#### RECORDS TO PROCESS
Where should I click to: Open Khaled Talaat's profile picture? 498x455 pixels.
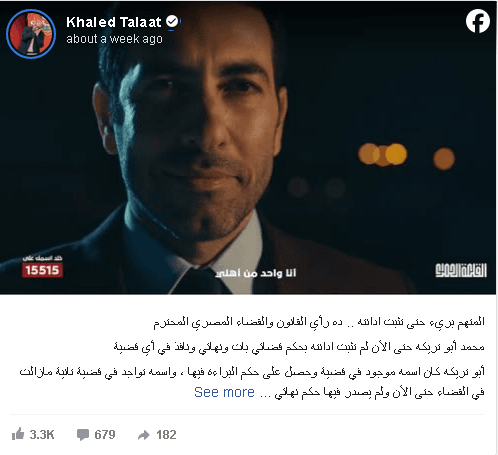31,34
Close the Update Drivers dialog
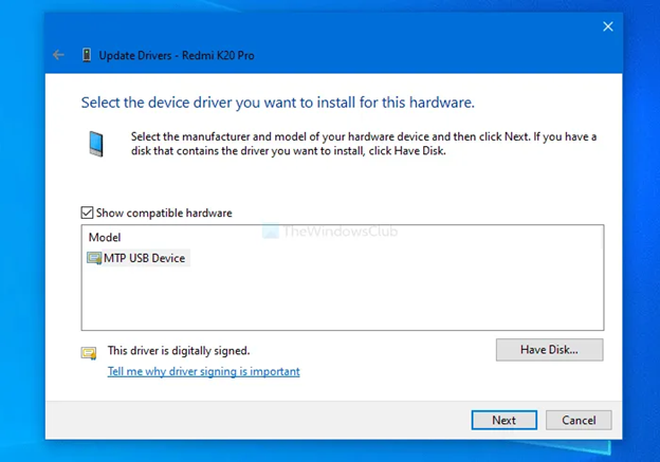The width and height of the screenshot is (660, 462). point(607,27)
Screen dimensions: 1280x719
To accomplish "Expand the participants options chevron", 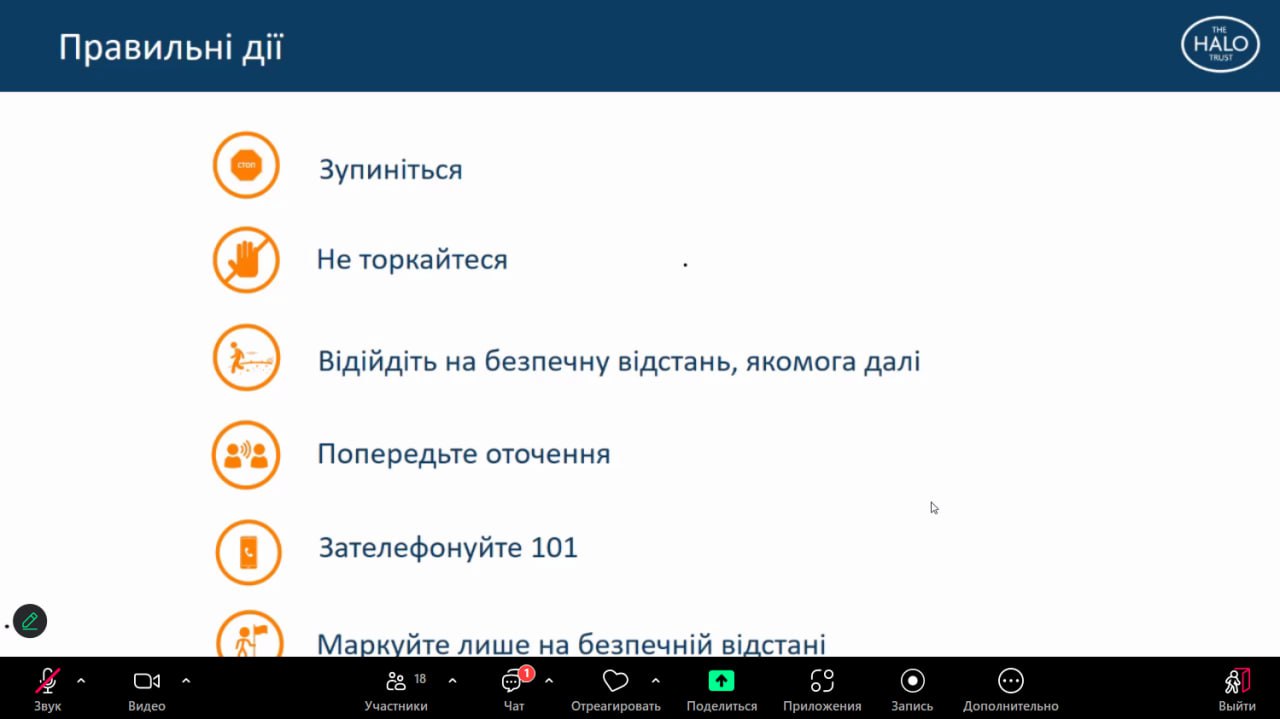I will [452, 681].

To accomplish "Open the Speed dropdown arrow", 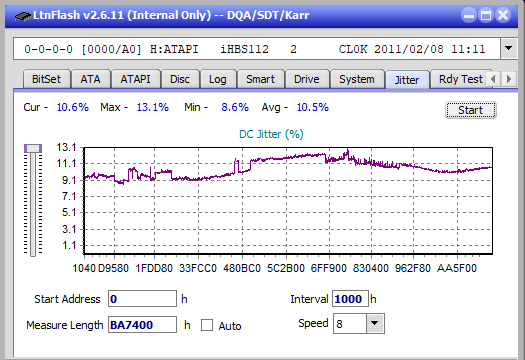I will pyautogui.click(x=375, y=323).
########
#### RECORDS TO PROCESS
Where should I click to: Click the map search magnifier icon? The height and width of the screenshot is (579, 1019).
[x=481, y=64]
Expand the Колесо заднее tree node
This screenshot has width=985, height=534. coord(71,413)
########
EXERCISE REQUIREMENTS - Output exactly the lines above that lie between the line with "Where should I click to: Open" and the line with "Screen dimensions: 1280x719", those two lines included, and no pictures.

RESPONSE TO THIS TASK -
Where should I click to: Open Khaled Talaat's profile picture? 498x455 pixels.
31,34
Close the Update Drivers dialog
The width and height of the screenshot is (660, 462). point(607,27)
Screen dimensions: 1280x719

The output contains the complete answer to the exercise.